Internet nas escolas ou o governo no sofá de Freud


Algumas contas ou o(s) Governo(s) no sofá de Freud.

Tendo assentado a poeira à volta da Internet gratuita nas escolas e, especificamente, nas escolas privadas, é tempo de fazer algumas reflexões a propósito.

Em primeiro lugar será bom fazer algumas contas, inevitáveis, após a memorável prestação de Diogo Vasconcelos – o senhor da UMIC (Unidade de Missão(?) Inovação e Conhecimento) – no Canal 2 e na Sic Notícias no passado dia12. Diz o senhor e cito: “…as escolas particulares, repare, apenas 200 num universo de 16000…”. Mário Crespo na Sic Notícias contrapôs que as escolas particulares abrangidas seriam 900. O senhor insiste que são 200. Fixemo-nos então neste número – 200. O senhor continua a falar e diz que o que as escolas poderão gastar será qualquer coisa entre 5 e 10 contos por mês. Fiquemo-nos por 7,5 contos – cerca de 37,5 €. Calculemos então os gastos do Governo com as 16000 escolas:

16.000 x 37,5 €/mês = 600.000 €/mês

Calculemos agora o que o Governo poupou cortando o apoio às escolas privadas

200 x 37,5 € = 7.500 €/mês

Em termos anuais poderemos assim dizer que o Governo cortou numa despesa de 7.200.000 € (600.000 € x 12) – cerca de 1.440.000 contos – a quantia de 90.000 € ( 7.500 € x 12) – cerca de 18.000 contos. Em termos percentuais o Governo poupou 1,25% do montante inicial. Como exemplo de poupança para o País não é partircularmente forte, é como comprar um carro topo de gama e poupar nas borrachas do limpa para-brisas.

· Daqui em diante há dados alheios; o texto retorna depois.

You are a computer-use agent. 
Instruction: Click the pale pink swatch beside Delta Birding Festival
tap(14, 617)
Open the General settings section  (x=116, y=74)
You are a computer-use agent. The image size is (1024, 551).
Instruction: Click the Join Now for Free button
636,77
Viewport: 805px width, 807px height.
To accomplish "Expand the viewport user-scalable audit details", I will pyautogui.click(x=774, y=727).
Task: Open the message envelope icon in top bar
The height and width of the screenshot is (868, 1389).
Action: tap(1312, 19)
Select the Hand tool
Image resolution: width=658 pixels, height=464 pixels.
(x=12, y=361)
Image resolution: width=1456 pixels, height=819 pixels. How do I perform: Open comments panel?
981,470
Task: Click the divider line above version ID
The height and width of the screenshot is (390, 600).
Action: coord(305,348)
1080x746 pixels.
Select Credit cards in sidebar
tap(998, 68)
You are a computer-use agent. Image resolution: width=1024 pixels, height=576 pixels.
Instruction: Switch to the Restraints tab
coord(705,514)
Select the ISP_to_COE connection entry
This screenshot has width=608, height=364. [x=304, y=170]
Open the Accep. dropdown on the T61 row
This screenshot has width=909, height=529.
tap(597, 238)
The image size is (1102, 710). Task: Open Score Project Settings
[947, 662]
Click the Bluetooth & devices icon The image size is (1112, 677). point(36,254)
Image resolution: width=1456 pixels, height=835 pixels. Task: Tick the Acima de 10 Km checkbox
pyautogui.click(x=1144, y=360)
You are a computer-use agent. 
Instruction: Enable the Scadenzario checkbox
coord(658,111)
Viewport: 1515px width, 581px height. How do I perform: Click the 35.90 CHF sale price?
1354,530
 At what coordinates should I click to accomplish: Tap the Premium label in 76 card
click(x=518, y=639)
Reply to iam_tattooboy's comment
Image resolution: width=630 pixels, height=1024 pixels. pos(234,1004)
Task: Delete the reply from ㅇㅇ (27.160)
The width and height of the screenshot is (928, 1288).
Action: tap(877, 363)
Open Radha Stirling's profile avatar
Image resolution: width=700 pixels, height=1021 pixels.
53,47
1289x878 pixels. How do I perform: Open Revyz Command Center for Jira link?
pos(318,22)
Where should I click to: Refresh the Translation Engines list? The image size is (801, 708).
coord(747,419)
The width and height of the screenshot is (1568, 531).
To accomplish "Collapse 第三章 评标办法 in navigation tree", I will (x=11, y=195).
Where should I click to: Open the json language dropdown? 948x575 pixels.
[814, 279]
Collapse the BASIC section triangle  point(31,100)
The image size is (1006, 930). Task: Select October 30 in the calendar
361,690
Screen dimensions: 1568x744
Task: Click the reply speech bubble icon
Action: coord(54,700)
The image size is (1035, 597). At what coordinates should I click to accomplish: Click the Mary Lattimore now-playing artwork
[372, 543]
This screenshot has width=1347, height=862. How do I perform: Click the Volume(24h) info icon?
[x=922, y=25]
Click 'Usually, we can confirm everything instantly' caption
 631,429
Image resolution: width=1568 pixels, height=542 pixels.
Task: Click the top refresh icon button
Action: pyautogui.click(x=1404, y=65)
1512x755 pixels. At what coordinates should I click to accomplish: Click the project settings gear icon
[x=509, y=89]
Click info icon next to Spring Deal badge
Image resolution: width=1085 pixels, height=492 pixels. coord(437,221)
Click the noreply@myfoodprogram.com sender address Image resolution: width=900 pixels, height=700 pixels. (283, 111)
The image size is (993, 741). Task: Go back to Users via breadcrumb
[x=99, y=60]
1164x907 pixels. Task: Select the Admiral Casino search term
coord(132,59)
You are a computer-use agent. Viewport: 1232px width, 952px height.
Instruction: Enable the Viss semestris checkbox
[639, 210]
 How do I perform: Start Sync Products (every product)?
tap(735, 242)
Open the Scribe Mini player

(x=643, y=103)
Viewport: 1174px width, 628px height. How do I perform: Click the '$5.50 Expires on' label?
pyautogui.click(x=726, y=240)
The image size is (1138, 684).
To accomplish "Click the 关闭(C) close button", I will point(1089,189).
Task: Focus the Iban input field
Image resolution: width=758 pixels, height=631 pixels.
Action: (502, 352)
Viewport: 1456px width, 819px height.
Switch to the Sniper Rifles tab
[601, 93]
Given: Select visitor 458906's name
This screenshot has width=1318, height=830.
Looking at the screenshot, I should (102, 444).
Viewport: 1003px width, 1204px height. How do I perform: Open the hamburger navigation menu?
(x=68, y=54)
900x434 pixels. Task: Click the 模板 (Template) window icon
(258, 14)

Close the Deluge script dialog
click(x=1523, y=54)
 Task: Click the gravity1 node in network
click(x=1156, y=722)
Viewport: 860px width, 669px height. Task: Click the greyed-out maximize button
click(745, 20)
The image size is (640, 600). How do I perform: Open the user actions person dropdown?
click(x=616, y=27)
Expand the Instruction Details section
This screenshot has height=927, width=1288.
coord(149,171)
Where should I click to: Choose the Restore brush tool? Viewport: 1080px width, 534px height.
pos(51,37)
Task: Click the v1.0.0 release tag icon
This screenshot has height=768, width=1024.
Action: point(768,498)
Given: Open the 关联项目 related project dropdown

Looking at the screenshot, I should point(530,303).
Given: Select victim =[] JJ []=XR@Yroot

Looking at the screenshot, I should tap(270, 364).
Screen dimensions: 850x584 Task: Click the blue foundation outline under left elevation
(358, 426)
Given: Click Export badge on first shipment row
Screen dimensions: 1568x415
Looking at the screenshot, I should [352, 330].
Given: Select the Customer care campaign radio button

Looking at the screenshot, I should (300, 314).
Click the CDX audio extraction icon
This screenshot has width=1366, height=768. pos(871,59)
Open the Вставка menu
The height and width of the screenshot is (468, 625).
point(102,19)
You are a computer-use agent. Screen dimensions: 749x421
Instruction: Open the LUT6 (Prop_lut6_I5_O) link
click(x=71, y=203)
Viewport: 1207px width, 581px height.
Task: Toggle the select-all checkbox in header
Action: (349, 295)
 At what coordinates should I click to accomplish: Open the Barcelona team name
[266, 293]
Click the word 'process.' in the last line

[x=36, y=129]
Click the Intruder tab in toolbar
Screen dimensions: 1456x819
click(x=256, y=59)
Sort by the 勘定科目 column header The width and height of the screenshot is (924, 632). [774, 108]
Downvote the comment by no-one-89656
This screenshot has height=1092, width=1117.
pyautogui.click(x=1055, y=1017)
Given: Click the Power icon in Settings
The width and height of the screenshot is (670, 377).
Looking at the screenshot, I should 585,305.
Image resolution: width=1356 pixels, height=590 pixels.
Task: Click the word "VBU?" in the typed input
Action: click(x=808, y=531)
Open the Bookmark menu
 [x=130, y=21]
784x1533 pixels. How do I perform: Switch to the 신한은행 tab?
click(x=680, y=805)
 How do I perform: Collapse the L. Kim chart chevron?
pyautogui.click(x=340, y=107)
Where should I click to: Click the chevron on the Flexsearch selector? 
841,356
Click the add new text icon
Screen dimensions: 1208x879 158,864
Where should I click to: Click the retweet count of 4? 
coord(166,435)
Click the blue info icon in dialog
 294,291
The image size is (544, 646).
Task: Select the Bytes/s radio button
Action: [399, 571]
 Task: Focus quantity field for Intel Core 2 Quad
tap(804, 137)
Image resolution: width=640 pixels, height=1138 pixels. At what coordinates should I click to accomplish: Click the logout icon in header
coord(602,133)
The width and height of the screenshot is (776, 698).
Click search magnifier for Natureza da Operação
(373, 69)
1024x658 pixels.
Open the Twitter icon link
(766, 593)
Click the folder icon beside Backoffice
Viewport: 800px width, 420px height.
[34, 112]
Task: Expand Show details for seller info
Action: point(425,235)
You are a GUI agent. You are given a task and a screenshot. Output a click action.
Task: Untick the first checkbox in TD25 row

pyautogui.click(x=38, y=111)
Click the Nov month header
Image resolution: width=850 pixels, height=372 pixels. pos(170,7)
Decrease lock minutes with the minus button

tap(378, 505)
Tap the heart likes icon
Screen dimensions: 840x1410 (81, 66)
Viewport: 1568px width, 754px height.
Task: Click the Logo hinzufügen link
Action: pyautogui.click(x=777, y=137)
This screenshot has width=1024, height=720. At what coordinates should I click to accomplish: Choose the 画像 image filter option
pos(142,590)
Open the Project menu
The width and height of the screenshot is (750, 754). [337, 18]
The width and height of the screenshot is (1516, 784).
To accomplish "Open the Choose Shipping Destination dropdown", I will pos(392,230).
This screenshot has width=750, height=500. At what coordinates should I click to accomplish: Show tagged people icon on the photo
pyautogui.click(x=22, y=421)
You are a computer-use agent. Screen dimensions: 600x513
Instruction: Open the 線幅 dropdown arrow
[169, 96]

Temos então que a cortar despesas corta-se no ensino privado mesmo que seja uma ninharia. Temos ainda que, a fazer fé na carta que a AEEP (Associação de Estabelecimentos de Ensino Particular) enviou a todos as escolas associadas, “…o Ministério da Educação decidiu assumir os custos das suas escolas”. É com um profundo sentimento de orfandade que registo a ruptura que o Ministério da Educação faz com as escolas privadas. Nós não somos as “suas escolas”. No entanto quando o Ministério da Educação precisou de nós (As Descobertas) para, com outras escolas privadas, organizar cursos de reciclagem para professores considerou-nos suas. Temos também que quando fez provas de aferição só para escolas públicas entregou os resultados 5 meses depois, quando, há dois anos, fez provas de aferição convidando escolas privadas (nós participámos), não entregou, até hoje, os resultados (dizem as más línguas que as perderam). Os nossos alunos (alguns já estão no 11º ano) ainda nos perguntam pelos resultados. Os trabalhos de investigação pedagógica que fornecemos não são divulgados (alguns pagos pelo próprio Ministério). Em resumo:apoiam-nos e deixam-nos cair, somos “suas” e não somos, convidam-nos mas tratam-nos mal, pagam-nos mas desprezam-nos. Há que encarar a verdade de frente, os sucessivos Governos têm uma relação neurótica com o ensino privado. Há que começar terapia!